→ To do
Will you return, word for word, only the lines from the top of the data below down to and including the one with "Open the TradingView"?

→ Exercise inputs
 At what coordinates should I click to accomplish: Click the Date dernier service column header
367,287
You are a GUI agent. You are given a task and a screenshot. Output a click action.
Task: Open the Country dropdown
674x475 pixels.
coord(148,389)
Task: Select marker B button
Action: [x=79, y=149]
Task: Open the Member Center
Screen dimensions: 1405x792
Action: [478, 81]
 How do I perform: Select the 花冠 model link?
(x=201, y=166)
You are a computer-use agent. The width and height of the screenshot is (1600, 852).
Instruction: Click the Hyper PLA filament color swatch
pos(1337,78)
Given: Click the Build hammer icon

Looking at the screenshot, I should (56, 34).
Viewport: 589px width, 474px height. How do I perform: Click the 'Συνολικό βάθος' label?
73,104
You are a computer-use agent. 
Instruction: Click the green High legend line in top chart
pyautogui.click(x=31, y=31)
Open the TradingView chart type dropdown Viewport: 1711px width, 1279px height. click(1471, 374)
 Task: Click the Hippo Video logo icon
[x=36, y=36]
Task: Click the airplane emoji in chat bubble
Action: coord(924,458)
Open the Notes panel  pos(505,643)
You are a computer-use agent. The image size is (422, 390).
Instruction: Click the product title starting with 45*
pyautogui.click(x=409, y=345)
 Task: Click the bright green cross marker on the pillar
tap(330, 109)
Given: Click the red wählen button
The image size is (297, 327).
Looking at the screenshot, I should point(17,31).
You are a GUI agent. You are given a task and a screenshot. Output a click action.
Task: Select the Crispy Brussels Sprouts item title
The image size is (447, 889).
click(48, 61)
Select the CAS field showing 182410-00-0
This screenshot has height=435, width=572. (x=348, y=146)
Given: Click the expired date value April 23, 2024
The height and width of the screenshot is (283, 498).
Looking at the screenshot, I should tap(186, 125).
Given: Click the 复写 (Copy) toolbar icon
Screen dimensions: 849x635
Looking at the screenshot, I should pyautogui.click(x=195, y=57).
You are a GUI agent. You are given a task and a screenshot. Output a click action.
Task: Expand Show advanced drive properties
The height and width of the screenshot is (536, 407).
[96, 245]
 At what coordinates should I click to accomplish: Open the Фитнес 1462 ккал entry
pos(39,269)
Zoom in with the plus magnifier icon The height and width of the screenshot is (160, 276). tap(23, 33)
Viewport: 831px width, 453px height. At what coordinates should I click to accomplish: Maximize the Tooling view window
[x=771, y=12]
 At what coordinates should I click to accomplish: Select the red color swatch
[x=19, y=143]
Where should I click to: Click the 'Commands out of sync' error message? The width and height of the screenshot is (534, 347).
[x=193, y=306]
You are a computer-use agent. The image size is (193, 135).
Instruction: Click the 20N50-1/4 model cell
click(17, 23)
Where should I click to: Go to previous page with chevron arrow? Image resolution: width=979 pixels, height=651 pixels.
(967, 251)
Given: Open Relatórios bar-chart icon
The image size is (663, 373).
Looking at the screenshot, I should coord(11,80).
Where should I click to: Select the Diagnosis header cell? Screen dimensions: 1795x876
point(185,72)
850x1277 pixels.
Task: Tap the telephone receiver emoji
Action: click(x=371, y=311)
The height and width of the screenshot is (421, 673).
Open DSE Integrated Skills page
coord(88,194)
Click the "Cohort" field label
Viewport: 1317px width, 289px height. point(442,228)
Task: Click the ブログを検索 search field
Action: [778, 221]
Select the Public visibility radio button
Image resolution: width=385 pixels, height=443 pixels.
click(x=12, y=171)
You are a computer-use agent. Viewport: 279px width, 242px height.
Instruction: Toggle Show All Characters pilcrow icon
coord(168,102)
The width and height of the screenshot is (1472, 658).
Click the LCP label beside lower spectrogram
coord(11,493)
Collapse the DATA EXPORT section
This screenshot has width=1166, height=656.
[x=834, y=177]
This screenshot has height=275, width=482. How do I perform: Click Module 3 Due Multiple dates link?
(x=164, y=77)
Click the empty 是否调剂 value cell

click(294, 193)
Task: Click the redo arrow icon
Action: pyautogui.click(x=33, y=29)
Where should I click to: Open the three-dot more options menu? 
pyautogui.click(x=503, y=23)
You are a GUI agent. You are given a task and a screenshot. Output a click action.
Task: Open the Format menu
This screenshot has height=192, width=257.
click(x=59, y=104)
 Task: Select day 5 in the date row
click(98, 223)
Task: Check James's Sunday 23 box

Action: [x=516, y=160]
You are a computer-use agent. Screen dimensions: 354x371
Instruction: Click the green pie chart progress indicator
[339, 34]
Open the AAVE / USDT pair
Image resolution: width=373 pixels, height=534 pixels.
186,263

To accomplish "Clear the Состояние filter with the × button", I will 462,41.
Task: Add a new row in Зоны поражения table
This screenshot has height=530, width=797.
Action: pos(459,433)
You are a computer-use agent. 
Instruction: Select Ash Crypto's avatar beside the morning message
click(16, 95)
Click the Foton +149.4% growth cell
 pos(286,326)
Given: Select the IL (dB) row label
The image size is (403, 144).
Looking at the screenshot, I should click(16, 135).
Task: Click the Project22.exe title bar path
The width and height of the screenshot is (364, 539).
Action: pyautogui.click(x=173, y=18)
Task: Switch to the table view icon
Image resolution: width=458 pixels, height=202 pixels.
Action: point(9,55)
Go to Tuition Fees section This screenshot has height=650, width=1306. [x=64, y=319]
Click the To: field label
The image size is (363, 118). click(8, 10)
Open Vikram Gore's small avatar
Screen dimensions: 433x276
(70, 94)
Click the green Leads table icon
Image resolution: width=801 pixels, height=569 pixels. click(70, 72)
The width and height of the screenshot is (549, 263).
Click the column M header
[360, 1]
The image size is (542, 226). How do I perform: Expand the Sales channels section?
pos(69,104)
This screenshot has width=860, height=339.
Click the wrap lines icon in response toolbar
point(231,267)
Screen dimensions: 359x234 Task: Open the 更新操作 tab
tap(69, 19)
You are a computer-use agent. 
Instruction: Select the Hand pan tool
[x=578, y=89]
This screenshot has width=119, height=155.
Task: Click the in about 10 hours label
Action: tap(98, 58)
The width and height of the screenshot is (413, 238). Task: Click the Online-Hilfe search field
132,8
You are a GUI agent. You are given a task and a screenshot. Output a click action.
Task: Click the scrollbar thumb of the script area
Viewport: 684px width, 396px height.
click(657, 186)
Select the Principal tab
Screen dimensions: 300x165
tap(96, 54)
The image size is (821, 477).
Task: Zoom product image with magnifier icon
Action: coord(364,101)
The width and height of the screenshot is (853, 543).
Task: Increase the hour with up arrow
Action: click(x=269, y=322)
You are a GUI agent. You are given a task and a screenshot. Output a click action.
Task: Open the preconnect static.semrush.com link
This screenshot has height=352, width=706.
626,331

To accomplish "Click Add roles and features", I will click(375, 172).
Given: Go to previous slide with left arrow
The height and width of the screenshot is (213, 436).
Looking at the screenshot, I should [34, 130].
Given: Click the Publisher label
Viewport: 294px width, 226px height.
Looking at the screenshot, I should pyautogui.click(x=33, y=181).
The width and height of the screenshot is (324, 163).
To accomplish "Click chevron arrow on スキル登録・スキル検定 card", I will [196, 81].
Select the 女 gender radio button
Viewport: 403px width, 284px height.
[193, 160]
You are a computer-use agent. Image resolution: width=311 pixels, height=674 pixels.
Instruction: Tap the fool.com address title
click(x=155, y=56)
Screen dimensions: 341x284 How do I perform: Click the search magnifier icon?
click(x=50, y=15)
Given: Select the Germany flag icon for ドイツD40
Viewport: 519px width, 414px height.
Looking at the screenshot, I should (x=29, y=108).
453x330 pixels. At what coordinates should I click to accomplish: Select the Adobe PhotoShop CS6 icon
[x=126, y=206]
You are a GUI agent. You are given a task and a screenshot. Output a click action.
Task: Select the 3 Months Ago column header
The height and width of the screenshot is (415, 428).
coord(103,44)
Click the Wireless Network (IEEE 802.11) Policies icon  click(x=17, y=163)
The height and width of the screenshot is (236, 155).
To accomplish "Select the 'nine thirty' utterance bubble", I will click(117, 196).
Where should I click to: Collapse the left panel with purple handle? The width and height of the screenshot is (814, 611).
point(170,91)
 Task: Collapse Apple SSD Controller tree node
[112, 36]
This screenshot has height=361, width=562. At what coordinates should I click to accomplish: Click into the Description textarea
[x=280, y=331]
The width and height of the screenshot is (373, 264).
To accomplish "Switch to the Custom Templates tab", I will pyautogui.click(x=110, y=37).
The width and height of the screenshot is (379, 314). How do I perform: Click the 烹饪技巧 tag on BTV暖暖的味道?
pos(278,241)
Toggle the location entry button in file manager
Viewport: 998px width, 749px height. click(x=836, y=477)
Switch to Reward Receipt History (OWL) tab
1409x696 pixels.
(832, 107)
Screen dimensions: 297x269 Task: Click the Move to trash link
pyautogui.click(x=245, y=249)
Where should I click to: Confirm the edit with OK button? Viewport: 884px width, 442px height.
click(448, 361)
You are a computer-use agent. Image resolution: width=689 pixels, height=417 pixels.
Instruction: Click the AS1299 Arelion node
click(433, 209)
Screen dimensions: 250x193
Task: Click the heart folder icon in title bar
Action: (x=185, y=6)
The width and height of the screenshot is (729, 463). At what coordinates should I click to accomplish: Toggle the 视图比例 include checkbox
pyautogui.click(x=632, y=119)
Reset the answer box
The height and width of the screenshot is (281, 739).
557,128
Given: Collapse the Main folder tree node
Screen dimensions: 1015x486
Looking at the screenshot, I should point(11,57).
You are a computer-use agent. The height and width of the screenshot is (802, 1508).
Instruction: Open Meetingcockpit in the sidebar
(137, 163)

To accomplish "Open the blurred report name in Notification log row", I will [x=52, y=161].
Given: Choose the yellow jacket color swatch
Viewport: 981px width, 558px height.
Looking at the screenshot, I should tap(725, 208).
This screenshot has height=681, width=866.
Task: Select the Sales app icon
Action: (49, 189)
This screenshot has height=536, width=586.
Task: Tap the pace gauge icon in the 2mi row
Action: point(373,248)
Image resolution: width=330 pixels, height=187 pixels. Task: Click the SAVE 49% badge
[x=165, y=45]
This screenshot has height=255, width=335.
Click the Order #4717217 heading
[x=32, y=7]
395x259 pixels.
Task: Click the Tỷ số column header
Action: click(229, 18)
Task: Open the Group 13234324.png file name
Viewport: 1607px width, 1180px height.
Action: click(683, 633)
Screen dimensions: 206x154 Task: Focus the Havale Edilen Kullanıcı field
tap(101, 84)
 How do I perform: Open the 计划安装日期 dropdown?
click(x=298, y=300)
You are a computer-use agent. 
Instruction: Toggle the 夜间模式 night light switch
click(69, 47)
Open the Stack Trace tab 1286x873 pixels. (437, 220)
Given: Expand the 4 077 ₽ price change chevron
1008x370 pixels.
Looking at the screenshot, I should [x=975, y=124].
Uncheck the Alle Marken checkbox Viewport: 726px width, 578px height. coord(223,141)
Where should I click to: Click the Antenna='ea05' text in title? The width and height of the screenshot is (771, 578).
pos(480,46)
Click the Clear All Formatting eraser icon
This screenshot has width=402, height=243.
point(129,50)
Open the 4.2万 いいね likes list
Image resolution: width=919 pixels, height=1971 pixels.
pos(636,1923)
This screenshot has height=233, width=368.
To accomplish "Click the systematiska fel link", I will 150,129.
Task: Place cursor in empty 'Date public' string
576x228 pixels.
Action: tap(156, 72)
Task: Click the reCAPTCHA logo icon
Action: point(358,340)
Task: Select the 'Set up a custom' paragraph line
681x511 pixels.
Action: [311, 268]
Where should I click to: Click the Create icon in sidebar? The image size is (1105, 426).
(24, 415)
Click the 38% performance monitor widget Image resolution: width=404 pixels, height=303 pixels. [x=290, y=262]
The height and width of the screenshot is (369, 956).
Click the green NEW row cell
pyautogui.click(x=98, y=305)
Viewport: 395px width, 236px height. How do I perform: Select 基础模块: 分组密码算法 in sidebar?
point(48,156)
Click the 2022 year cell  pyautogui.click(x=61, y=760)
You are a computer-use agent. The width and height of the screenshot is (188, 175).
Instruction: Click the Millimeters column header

→ Solved problem
 At what coordinates should I click to accomplish: Click the Date dernier service column header
367,287
You are a GUI agent. You are given a task and a screenshot. Output a click action.
Task: Open the Country dropdown
674x475 pixels.
coord(148,389)
Task: Select marker B button
Action: [x=79, y=149]
Task: Open the Member Center
Screen dimensions: 1405x792
Action: [478, 81]
 How do I perform: Select the 花冠 model link?
(x=201, y=166)
You are a computer-use agent. The width and height of the screenshot is (1600, 852).
Instruction: Click the Hyper PLA filament color swatch
pos(1337,78)
Given: Click the Build hammer icon

Looking at the screenshot, I should (56, 34).
Viewport: 589px width, 474px height. How do I perform: Click the 'Συνολικό βάθος' label?
73,104
You are a computer-use agent. 
Instruction: Click the green High legend line in top chart
pyautogui.click(x=31, y=31)
Open the TradingView chart type dropdown Viewport: 1711px width, 1279px height. click(1471, 374)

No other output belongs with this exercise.